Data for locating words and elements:
§
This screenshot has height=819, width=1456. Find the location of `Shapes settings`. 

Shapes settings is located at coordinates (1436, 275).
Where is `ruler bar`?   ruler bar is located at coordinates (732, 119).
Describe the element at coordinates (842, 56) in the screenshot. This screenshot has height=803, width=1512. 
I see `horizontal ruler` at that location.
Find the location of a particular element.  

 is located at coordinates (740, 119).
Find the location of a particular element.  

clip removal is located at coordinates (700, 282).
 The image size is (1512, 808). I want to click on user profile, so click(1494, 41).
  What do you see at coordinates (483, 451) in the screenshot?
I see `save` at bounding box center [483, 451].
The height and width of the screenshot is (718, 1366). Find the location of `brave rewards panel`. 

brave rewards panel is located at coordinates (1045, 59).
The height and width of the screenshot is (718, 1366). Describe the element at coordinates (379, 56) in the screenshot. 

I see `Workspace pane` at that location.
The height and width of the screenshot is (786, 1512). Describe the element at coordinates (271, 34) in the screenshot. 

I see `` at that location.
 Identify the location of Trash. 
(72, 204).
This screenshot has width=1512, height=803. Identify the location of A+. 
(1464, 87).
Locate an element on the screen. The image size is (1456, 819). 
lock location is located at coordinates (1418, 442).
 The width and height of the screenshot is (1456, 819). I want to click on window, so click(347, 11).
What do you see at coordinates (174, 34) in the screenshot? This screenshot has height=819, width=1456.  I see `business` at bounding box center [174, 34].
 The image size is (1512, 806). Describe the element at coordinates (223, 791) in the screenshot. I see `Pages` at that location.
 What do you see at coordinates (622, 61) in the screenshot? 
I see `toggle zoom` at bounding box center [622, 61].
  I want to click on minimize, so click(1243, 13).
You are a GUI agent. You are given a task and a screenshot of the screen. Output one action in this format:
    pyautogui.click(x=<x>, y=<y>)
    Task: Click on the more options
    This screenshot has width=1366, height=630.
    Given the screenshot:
§
Please rewrite all of the lines above as a numbered list, leaving out the blank ones.

Answer for this exercise:
1. This screenshot has height=819, width=1456. Find the location of `Shapes settings`. 
2. Shapes settings is located at coordinates (1436, 275).
3. Where is `ruler bar`?   ruler bar is located at coordinates (732, 119).
4. Describe the element at coordinates (842, 56) in the screenshot. This screenshot has height=803, width=1512. 
5. I see `horizontal ruler` at that location.
6. Find the location of a particular element.  
7.  is located at coordinates (740, 119).
8. Find the location of a particular element.  
9. clip removal is located at coordinates (700, 282).
10.  The image size is (1512, 808). I want to click on user profile, so click(1494, 41).
11.   What do you see at coordinates (483, 451) in the screenshot?
12. I see `save` at bounding box center [483, 451].
13. The height and width of the screenshot is (718, 1366). Find the location of `brave rewards panel`. 
14. brave rewards panel is located at coordinates (1045, 59).
15. The height and width of the screenshot is (718, 1366). Describe the element at coordinates (379, 56) in the screenshot. 
16. I see `Workspace pane` at that location.
17. The height and width of the screenshot is (786, 1512). Describe the element at coordinates (271, 34) in the screenshot. 
18. I see `` at that location.
19.  Identify the location of Trash. 
20. (72, 204).
21. This screenshot has width=1512, height=803. Identify the location of A+. 
22. (1464, 87).
23. Locate an element on the screen. The image size is (1456, 819). 
24. lock location is located at coordinates (1418, 442).
25.  The width and height of the screenshot is (1456, 819). I want to click on window, so click(347, 11).
26. What do you see at coordinates (174, 34) in the screenshot? This screenshot has height=819, width=1456.  I see `business` at bounding box center [174, 34].
27.  The image size is (1512, 806). Describe the element at coordinates (223, 791) in the screenshot. I see `Pages` at that location.
28.  What do you see at coordinates (622, 61) in the screenshot? 
29. I see `toggle zoom` at bounding box center [622, 61].
30.   I want to click on minimize, so click(1243, 13).
31. You are a GUI agent. You are given a task and a screenshot of the screen. Output one action in this format:
32.     pyautogui.click(x=<x>, y=<y>)
33.     Task: Click on the more options
34.     This screenshot has width=1366, height=630.
35.     Given the screenshot:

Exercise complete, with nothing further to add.